▶ [Given information]:
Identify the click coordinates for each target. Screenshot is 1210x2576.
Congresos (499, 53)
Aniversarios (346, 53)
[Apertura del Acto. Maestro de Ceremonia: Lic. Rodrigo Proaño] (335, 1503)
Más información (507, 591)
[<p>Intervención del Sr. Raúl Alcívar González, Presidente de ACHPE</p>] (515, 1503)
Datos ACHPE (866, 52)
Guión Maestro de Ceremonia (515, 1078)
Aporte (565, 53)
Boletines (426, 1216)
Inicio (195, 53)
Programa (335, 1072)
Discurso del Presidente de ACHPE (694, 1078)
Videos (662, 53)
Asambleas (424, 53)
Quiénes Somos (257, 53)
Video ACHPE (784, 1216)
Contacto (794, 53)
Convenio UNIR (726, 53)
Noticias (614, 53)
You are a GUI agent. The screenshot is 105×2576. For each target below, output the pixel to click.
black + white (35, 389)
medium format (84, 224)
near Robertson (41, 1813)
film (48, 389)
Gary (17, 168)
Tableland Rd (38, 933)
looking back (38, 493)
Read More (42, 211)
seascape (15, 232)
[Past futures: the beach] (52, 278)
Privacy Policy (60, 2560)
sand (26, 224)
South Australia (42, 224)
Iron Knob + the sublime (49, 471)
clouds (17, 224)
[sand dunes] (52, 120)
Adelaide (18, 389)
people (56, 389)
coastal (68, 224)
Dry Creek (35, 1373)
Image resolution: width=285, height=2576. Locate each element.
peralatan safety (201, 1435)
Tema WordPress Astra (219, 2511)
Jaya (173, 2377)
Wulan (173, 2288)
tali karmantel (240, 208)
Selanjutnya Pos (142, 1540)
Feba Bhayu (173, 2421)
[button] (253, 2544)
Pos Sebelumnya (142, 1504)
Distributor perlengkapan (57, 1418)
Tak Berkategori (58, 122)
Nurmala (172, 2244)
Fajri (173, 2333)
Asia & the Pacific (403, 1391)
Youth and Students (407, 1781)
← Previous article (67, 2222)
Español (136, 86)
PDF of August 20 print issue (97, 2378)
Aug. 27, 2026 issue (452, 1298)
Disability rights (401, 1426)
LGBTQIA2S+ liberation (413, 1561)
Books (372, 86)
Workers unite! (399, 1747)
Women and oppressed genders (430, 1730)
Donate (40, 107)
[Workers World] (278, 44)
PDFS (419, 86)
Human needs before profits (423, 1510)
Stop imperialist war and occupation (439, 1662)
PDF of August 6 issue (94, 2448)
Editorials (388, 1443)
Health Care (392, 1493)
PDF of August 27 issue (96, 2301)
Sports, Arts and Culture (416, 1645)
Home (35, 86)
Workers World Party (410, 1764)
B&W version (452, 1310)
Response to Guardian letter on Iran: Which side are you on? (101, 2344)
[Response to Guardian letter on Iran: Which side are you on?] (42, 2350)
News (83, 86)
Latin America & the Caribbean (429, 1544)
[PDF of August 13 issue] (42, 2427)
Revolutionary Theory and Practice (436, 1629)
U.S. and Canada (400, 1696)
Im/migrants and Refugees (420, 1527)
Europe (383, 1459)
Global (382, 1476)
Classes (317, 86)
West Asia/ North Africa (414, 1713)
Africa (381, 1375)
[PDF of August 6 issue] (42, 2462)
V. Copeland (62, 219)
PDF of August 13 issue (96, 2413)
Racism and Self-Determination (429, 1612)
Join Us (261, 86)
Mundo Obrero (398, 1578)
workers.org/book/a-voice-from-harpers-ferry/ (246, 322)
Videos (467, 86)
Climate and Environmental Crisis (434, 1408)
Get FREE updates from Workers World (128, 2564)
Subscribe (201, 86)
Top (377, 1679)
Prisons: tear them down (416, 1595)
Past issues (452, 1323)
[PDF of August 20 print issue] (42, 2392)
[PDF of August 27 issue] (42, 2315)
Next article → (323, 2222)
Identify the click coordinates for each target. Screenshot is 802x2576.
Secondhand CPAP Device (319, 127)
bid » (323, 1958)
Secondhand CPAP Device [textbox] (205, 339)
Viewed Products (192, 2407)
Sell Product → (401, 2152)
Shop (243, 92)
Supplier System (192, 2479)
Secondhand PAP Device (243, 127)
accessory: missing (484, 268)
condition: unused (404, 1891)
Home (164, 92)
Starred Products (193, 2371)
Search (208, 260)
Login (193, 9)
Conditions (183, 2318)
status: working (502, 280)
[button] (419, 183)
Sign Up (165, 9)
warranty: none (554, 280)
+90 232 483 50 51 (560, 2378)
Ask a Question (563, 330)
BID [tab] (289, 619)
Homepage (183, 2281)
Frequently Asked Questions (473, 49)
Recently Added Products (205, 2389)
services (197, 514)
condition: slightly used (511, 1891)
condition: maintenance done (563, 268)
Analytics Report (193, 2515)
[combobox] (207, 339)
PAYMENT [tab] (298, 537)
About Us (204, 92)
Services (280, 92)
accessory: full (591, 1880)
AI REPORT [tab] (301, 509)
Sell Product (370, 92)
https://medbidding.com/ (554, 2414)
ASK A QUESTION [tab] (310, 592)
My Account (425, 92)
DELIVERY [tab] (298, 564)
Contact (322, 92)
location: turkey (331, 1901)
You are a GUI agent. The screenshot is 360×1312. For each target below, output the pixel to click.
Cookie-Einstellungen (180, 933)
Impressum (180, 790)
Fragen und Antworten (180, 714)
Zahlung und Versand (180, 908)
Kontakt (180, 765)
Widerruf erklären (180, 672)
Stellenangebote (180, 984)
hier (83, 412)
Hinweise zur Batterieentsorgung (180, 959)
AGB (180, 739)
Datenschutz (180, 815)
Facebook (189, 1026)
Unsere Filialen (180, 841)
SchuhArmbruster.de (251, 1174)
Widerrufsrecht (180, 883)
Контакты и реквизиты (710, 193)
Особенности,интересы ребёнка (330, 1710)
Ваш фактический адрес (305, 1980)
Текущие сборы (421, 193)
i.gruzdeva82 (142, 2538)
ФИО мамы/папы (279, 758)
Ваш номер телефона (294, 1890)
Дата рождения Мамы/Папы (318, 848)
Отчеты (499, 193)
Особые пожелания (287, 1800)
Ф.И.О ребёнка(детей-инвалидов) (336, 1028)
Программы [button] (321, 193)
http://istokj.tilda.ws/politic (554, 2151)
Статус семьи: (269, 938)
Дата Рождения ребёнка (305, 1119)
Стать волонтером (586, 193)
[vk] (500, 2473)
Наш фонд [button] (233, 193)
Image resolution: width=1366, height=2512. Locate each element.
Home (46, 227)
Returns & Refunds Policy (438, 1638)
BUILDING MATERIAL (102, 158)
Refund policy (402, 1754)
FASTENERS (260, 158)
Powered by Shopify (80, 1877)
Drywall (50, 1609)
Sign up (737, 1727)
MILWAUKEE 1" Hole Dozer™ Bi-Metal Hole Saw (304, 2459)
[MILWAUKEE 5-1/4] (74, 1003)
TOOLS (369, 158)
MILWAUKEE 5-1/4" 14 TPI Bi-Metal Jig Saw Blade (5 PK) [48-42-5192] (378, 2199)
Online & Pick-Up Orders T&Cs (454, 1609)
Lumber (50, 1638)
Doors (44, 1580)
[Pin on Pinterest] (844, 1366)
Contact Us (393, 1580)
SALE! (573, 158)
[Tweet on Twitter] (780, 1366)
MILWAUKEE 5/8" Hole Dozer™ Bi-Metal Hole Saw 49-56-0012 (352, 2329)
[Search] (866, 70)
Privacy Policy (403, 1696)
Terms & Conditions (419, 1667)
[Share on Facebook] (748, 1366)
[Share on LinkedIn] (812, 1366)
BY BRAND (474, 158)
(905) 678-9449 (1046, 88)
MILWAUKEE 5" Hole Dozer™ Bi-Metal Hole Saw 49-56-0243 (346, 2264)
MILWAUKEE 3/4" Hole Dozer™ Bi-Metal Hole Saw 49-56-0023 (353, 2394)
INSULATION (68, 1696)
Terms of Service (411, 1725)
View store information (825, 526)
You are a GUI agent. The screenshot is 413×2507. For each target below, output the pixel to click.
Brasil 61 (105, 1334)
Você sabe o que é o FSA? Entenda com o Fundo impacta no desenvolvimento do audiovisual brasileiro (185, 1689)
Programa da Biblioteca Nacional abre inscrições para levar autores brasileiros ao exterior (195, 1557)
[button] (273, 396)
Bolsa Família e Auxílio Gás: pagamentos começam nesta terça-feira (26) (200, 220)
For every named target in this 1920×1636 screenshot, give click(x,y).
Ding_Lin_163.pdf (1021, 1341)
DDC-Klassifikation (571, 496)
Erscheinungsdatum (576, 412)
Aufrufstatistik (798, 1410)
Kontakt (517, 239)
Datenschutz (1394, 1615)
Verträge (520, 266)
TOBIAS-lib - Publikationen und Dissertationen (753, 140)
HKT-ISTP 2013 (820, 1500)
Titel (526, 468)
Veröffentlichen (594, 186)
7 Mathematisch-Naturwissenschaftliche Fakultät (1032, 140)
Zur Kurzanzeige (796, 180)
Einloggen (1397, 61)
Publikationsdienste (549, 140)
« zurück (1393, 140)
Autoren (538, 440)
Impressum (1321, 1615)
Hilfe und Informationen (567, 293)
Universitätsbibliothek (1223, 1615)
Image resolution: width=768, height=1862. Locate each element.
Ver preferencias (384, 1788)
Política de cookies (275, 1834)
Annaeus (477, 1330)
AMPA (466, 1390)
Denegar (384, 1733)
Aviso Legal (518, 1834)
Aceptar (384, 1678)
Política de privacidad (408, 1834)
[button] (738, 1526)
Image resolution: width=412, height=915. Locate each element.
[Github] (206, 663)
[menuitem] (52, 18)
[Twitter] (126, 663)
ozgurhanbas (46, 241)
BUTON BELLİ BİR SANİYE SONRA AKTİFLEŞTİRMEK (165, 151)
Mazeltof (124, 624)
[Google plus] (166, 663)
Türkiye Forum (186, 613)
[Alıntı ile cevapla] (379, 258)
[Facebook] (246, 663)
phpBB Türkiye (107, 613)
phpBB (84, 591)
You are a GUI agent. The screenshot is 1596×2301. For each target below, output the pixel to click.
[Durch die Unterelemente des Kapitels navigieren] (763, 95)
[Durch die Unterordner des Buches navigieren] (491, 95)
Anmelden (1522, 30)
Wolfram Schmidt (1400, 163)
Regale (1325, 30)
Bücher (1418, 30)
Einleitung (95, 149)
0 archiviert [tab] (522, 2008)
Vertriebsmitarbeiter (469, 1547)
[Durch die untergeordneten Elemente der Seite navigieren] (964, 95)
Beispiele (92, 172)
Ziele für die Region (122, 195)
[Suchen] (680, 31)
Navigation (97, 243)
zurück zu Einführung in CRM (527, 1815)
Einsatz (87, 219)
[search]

▶ [What you should do]:
All lines above from the one with "Impressum (180, 790)" to the one with "Контакты и реквизиты (710, 193)", inclusive, should be copied exactly, and no other lines.

▶ [Output for this task]:
Impressum (180, 790)
Fragen und Antworten (180, 714)
Zahlung und Versand (180, 908)
Kontakt (180, 765)
Widerruf erklären (180, 672)
Stellenangebote (180, 984)
hier (83, 412)
Hinweise zur Batterieentsorgung (180, 959)
AGB (180, 739)
Datenschutz (180, 815)
Facebook (189, 1026)
Unsere Filialen (180, 841)
SchuhArmbruster.de (251, 1174)
Widerrufsrecht (180, 883)
Контакты и реквизиты (710, 193)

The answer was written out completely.